**Exercise details:** Reproduce verbatim the records from their first line through the line containing "Action: tap(939, 741)", inclusive.

**Exercise data:**
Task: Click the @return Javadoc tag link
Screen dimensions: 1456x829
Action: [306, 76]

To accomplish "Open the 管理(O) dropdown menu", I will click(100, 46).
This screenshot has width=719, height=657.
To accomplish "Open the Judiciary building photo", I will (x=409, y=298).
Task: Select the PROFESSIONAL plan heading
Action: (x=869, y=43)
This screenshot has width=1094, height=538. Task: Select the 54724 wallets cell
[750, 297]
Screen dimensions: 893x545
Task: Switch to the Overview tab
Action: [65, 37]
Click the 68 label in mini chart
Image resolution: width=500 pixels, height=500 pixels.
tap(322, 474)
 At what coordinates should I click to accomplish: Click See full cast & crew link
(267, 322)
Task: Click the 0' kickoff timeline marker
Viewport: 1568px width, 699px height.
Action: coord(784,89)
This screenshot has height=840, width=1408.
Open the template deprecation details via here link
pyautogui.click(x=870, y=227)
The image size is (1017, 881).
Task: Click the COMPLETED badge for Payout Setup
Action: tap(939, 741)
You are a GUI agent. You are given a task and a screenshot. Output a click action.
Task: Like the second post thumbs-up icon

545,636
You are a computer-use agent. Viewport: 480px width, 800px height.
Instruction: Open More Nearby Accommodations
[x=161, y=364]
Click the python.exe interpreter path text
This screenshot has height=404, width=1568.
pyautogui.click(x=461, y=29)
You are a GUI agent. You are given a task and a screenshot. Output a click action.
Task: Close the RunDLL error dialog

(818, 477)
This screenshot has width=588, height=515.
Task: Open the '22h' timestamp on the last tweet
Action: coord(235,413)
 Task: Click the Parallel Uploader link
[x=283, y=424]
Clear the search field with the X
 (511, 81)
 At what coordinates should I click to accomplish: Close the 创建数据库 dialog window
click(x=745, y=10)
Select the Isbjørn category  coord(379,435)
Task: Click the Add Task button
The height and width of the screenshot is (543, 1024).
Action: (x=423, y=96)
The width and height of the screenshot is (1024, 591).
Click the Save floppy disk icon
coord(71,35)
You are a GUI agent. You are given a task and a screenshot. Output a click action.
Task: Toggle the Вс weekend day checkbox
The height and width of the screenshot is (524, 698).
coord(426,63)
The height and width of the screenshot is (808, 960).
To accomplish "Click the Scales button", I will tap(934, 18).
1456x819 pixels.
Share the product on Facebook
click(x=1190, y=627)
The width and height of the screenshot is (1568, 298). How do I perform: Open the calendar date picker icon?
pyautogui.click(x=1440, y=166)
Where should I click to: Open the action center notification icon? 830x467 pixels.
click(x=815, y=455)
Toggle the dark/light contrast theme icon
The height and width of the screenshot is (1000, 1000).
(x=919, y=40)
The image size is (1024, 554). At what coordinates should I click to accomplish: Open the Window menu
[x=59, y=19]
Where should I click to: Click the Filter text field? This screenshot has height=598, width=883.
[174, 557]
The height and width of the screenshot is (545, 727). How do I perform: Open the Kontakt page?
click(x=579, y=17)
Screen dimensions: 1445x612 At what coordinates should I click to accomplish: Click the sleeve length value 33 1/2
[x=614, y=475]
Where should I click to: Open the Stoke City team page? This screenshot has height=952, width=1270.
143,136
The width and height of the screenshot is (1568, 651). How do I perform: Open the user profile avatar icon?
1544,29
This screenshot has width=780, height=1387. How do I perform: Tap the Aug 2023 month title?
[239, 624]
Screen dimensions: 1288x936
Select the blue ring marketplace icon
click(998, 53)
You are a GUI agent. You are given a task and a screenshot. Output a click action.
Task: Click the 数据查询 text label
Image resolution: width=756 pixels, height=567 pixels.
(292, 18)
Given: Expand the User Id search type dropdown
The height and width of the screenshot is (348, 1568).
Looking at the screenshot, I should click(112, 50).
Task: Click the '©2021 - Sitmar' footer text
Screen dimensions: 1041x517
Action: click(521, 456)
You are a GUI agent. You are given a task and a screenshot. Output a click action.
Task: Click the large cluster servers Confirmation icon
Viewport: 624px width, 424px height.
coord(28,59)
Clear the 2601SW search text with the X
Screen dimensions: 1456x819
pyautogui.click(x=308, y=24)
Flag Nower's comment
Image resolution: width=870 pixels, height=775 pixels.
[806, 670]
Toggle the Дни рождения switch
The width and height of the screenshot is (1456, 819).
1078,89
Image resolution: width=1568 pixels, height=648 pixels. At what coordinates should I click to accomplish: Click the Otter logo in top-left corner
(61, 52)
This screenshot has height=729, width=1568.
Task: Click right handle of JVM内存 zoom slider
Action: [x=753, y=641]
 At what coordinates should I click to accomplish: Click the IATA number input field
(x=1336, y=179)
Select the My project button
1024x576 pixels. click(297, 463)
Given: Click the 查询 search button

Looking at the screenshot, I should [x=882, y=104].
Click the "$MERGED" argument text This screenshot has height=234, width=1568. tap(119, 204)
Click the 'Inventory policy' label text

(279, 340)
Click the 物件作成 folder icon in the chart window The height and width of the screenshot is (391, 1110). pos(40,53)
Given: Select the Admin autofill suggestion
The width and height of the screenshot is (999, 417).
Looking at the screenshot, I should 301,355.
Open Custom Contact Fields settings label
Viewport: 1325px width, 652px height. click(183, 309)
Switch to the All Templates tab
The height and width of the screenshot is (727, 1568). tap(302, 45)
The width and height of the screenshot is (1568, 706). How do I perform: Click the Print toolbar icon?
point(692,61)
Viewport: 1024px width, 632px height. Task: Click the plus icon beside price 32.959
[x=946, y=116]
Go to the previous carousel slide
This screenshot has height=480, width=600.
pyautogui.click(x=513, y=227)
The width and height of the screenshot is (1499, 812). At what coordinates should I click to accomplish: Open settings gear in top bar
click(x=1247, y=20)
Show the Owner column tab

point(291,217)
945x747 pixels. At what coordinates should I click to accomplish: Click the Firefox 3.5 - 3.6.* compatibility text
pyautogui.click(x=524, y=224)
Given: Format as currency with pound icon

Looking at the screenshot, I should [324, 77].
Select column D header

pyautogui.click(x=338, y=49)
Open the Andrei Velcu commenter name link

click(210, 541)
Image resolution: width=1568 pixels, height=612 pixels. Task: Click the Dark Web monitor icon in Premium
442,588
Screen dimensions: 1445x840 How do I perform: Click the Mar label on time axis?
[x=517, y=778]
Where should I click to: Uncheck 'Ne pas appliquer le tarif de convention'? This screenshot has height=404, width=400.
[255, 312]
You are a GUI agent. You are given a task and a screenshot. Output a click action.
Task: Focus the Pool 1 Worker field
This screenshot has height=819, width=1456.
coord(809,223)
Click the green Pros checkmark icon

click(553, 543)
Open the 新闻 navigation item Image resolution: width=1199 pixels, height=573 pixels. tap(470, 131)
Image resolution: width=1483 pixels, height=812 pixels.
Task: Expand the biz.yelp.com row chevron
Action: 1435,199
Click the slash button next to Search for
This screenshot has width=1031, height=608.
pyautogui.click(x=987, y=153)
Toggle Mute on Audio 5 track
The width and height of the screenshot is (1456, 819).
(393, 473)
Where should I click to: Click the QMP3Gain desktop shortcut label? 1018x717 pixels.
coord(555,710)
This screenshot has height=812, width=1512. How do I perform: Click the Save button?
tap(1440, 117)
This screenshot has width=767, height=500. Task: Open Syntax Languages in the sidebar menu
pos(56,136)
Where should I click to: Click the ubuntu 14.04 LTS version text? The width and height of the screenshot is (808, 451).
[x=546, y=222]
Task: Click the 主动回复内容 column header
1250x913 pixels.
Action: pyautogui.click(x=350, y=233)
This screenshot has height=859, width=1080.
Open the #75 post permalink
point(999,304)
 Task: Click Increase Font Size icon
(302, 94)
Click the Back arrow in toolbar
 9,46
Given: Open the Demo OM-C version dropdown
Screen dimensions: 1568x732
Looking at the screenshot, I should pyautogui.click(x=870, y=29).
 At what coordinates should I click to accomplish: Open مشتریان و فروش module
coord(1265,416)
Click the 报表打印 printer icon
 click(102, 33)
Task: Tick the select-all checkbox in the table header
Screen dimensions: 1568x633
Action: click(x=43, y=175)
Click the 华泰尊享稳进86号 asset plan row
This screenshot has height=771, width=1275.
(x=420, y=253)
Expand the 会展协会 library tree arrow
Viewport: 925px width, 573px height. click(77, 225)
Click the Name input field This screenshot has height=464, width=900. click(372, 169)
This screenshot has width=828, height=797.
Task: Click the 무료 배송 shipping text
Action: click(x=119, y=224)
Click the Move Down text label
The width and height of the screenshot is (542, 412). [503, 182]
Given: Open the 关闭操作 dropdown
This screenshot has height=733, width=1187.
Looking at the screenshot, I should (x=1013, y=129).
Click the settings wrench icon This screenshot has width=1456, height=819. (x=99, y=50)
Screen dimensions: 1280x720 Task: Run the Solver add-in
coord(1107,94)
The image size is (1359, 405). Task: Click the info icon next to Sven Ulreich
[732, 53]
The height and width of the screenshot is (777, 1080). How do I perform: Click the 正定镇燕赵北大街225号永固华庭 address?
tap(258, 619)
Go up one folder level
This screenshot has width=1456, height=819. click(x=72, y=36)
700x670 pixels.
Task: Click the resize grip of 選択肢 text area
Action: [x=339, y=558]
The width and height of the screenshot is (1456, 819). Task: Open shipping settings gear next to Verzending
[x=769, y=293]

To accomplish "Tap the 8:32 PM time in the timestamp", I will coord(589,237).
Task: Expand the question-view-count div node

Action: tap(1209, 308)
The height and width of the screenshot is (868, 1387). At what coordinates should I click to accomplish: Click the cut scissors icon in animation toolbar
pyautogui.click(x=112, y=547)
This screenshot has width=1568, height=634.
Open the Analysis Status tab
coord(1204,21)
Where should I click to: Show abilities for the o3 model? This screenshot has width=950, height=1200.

**Solution to this exercise:**
Task: Click the @return Javadoc tag link
Screen dimensions: 1456x829
Action: [306, 76]

To accomplish "Open the 管理(O) dropdown menu", I will click(100, 46).
This screenshot has width=719, height=657.
To accomplish "Open the Judiciary building photo", I will (x=409, y=298).
Task: Select the PROFESSIONAL plan heading
Action: (x=869, y=43)
This screenshot has width=1094, height=538. Task: Select the 54724 wallets cell
[750, 297]
Screen dimensions: 893x545
Task: Switch to the Overview tab
Action: [65, 37]
Click the 68 label in mini chart
Image resolution: width=500 pixels, height=500 pixels.
tap(322, 474)
 At what coordinates should I click to accomplish: Click See full cast & crew link
(267, 322)
Task: Click the 0' kickoff timeline marker
Viewport: 1568px width, 699px height.
Action: coord(784,89)
This screenshot has height=840, width=1408.
Open the template deprecation details via here link
pyautogui.click(x=870, y=227)
The image size is (1017, 881).
Task: Click the COMPLETED badge for Payout Setup
Action: tap(939, 741)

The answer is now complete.